Experts are on the hunt for better therapies for children with difficult behavioural problems, and are turning to cannabis as a potential solution.
A paper published in the Journal of Paediatrics and Child Health calls for trials of medical cannabis for children with autism spectrum disorder, attention-deficit hyperactivity disorder, anxiety and intellectual disability.
“There is an urgent need to conduct well-designed trials of pharmaceutical-grade medical cannabis products in children with behavioural and psychiatric disorders,” the co-authors, paediatrician Dr Daryl Efron and neurologist Dr Jeremy Freeman, said.
Because psychological interventions are not really an option for children with symptoms of irritability or frustration, treating paediatricians often turn to stimulants, antidepressants and antipsychotics.
“These medications carry a risk of serious adverse effects in children and adolescents in general, and patients with developmental disabilities may be at particularly high risk,” the authors said.
These drugs are coupled with medications such as metformin to manage the common side-effects, such as weight gain.
Polypharmacy and “knee jerk psychiatry”, where frequent changes were made to medication regimes, were concerning practices in this vulnerable patient group, the authors said.

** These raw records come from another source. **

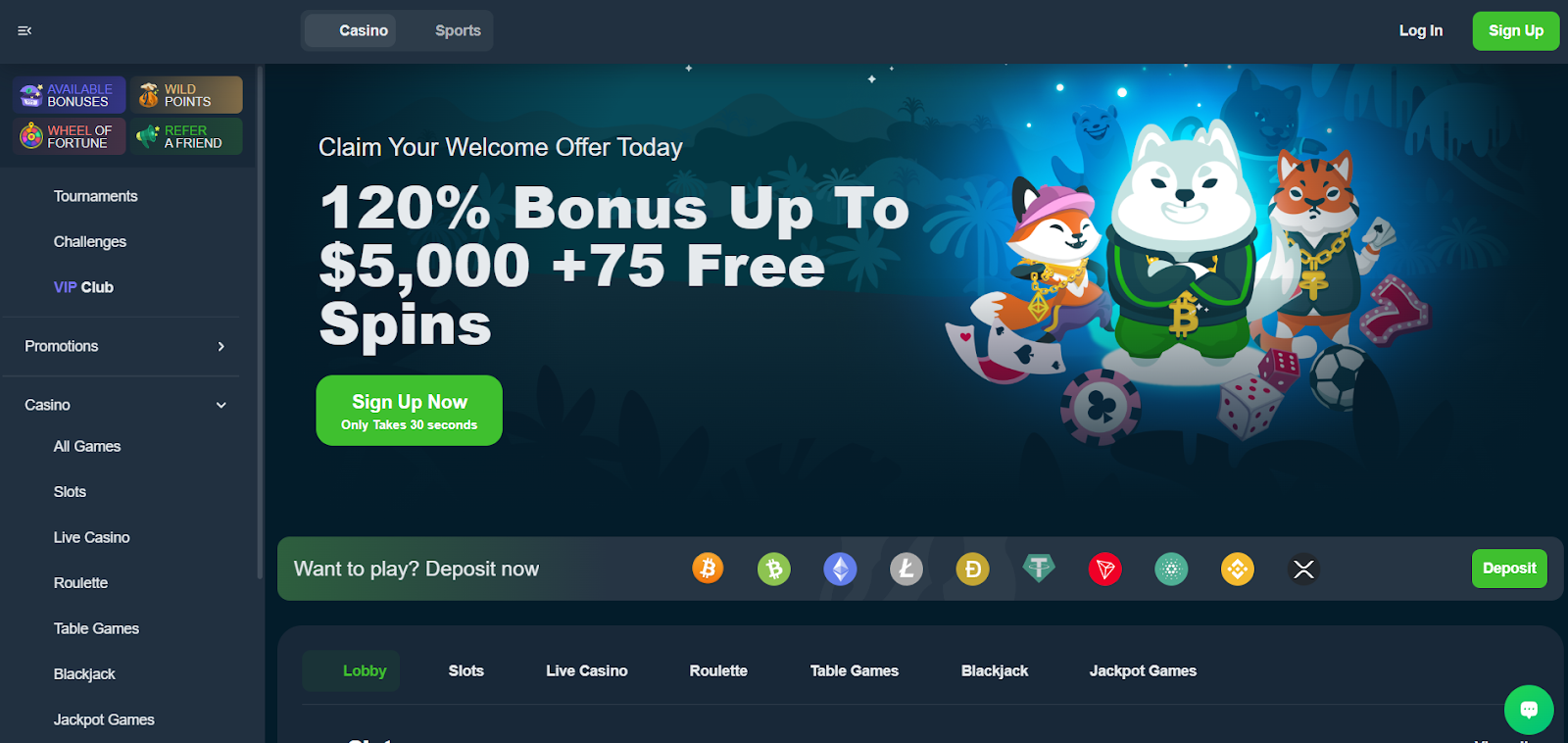Choose the Ethereum coin icon
Viewport: 1568px width, 743px height.
(840, 569)
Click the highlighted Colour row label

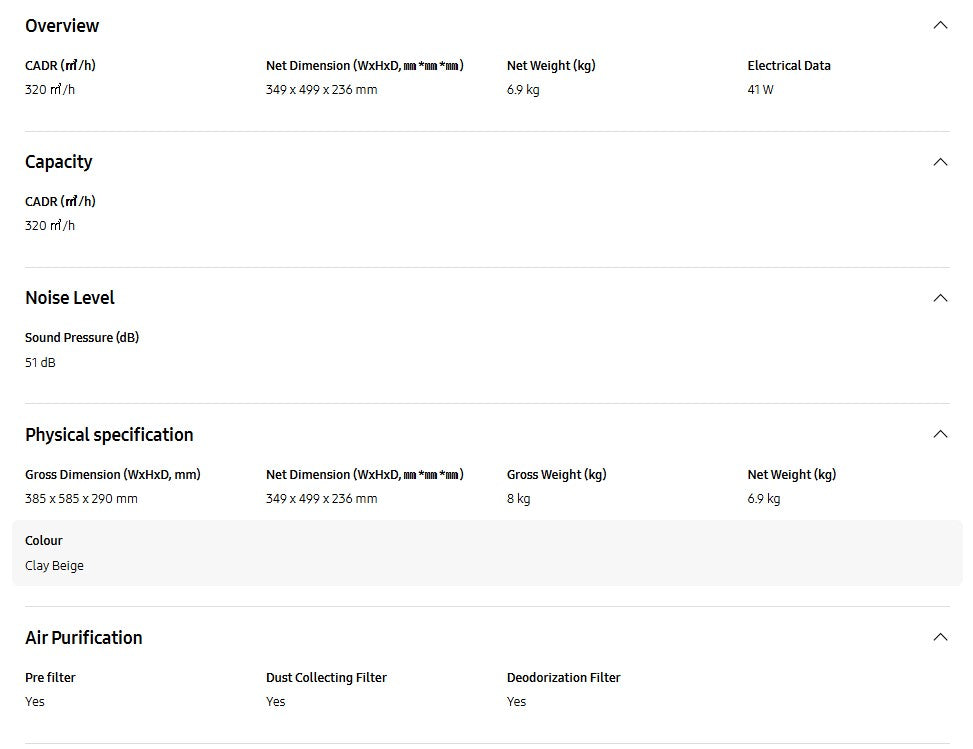44,541
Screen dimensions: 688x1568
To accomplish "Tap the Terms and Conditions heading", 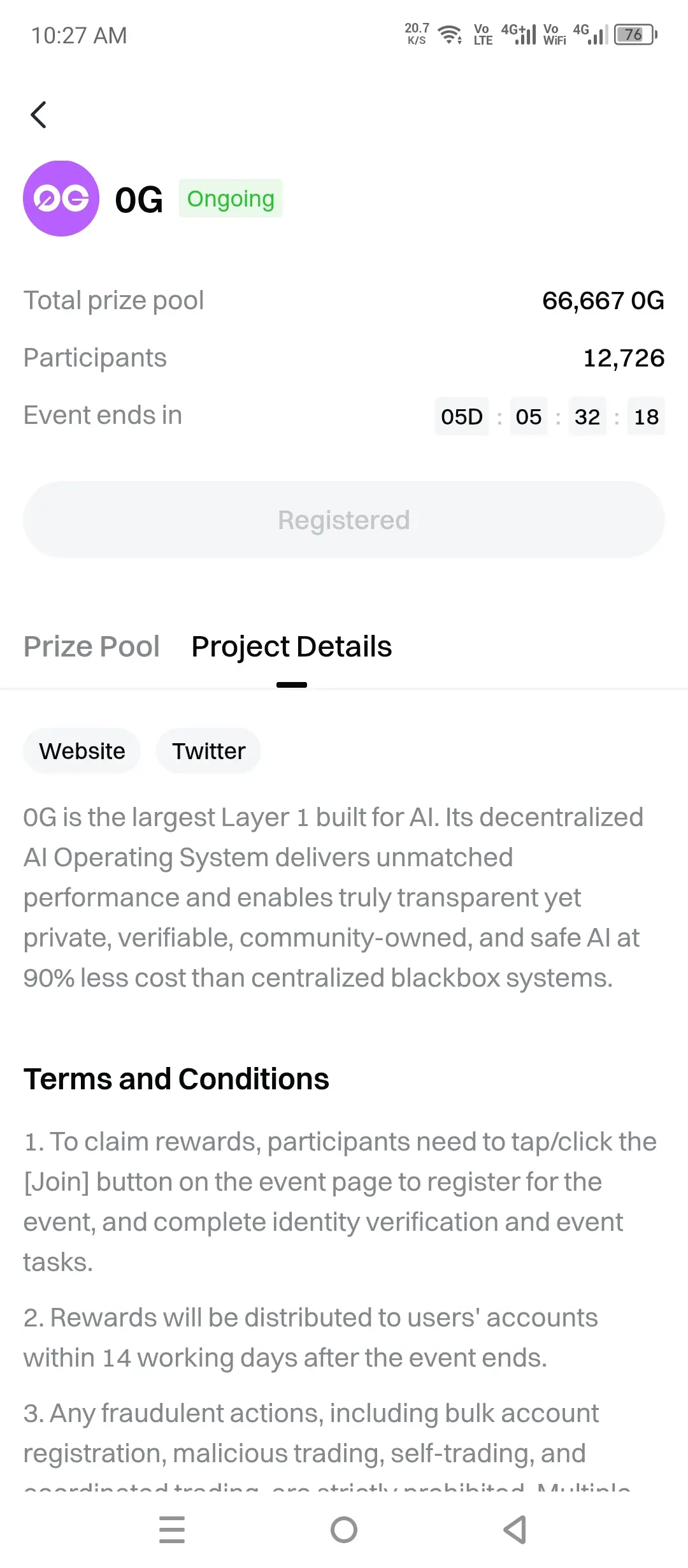I will coord(176,1079).
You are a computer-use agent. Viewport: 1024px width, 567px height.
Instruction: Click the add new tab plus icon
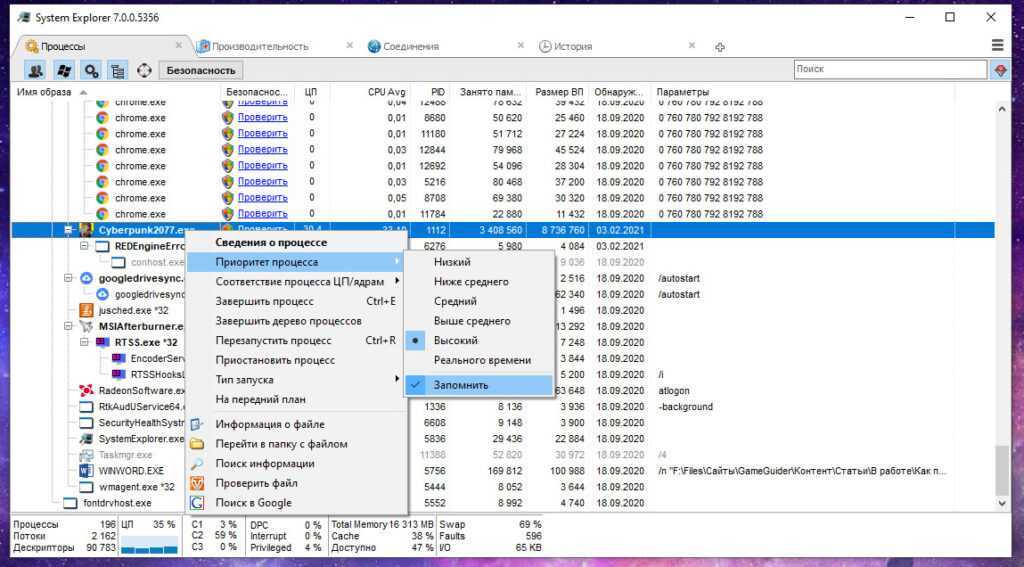[x=719, y=47]
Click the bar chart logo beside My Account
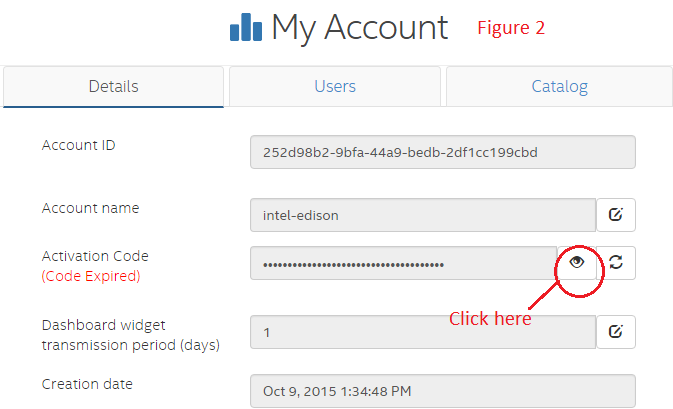 coord(246,28)
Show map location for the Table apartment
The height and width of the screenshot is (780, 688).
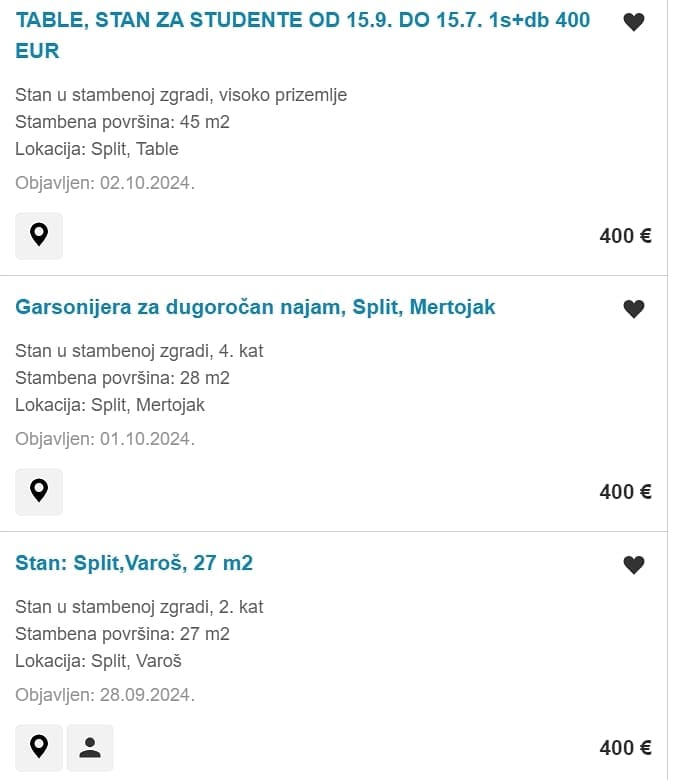tap(39, 236)
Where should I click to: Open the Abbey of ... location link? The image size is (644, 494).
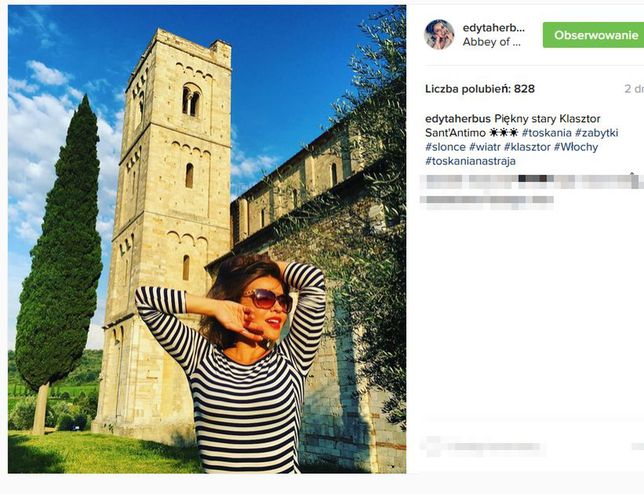491,42
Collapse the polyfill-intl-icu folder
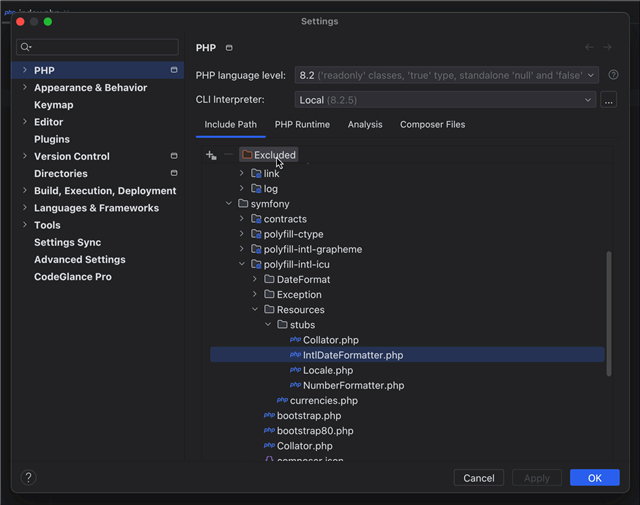Screen dimensions: 640x505 (x=242, y=264)
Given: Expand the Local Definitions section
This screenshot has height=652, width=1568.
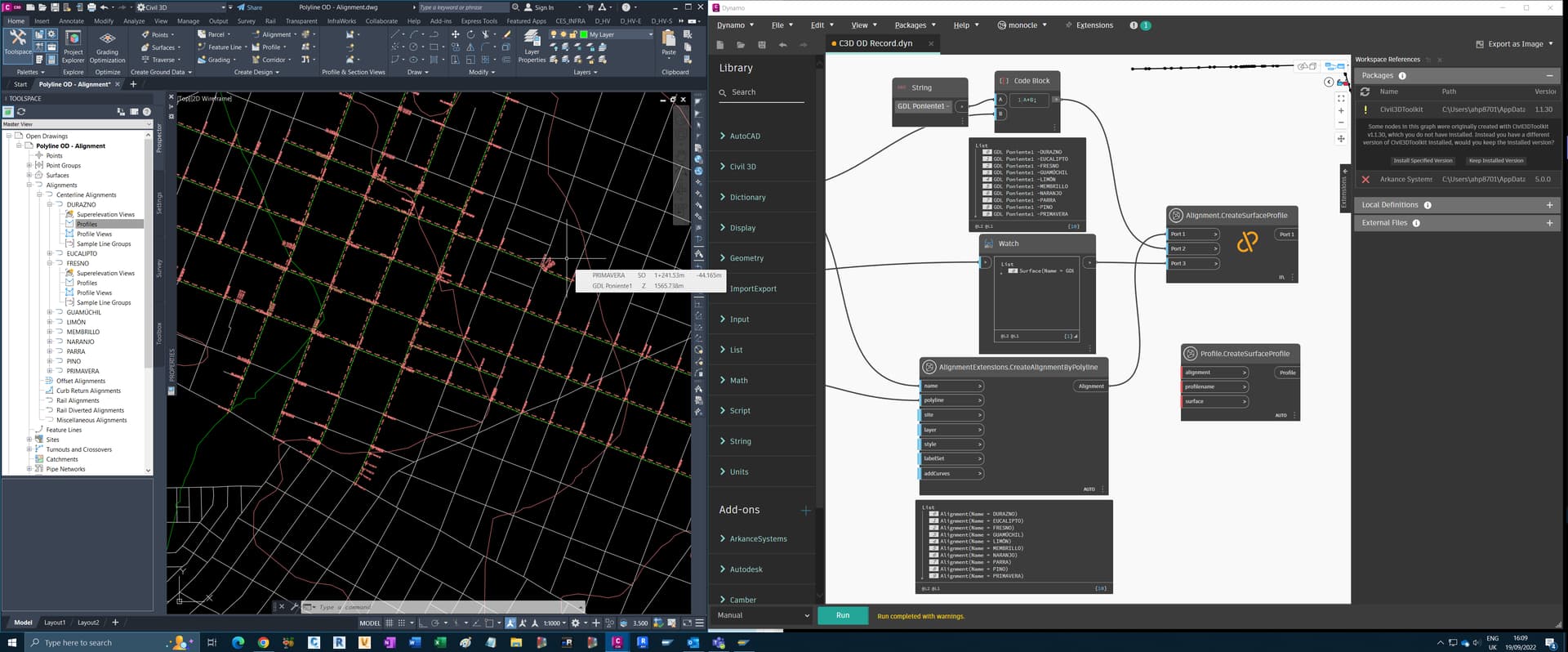Looking at the screenshot, I should (x=1549, y=205).
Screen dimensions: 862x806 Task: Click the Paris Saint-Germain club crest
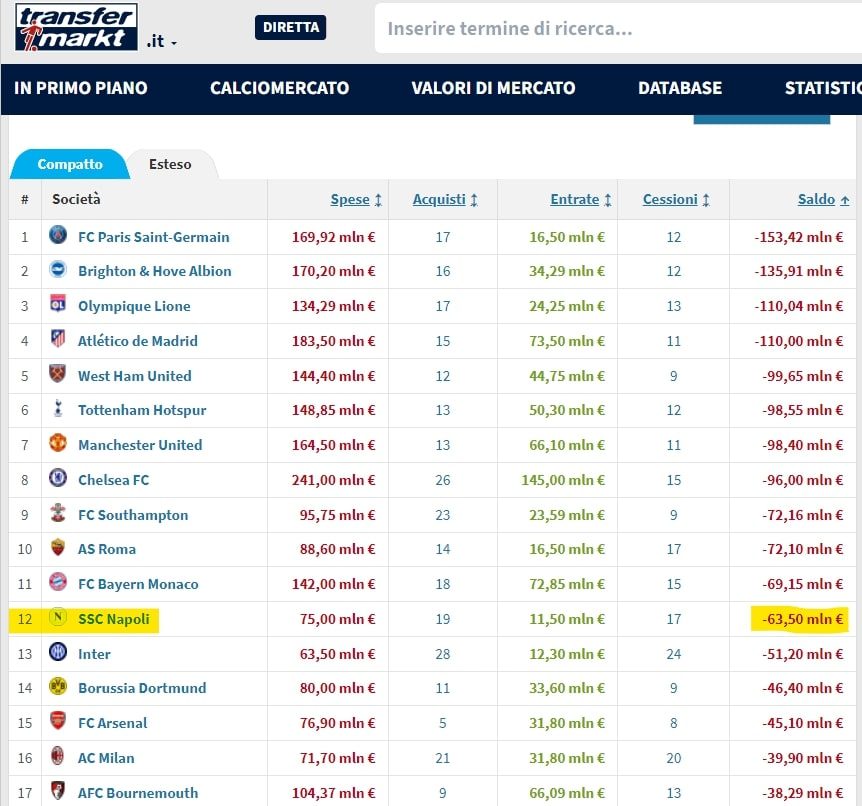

Medical cannabis, which is known to produce feelings of relaxation, euphoria, sociability, with limited adverse effects, may be a better treatment for children with these disorders – but the evidence is lacking.
In children, medical cannabis is mainly indicated for drug-resistant epilepsy, and there is some evidence to support its use as an additional treatment for specific seizure types and epileptic syndromes.
Only one trial on the use of medical cannabis use for behavioural problems in children has been initiated. This trial is currently under way in Israel using cannabis oil with a 20:1 ratio of CBD to THC in patients with ASD.
Some anecdotal evidence also exists. A six-year old boy with autism saw improvements in hyperactivity, irritability and speech following treatment with dronabinol (THC), according to a 2010 report.
And a small study of adolescents with intellectual disability found most were less likely to injure themselves after taking a similar medication.
Dr John Lawson, a paediatric neurologist, said medical cannabis was worth exploring for children with behavioural and developmental problems because these conditions were very common, and there was still a big treatment need.
But the evidence for medical cannabis was still “extremely thin”, he said and discussions about the potential benefits could generate a lot of false hope.
“We’re a hell of a long way from showing that [medical cannabis] works,” said Dr Lawson, who is the lead investigator for the NSW medical cannabis trials for children with treatment-resistant epilepsy.
While it is now technically legal to prescribe medical cannabis in Australia, the tight regulation around prescribing puts a high burden on treating doctors.
Sydney-based GP Dr Brad McKay has received many expressions of interest in medical cannabis from desperate parents.
“Cannabis has been shrouded in mystery and stigma for the past hundred years, causing scientific research to be inappropriately stifled,” Dr McKay said.
“Hopefully better solutions will be found for our children as we study medicinal cannabis, without the prejudice of the past century being imposed on researchers,” he said.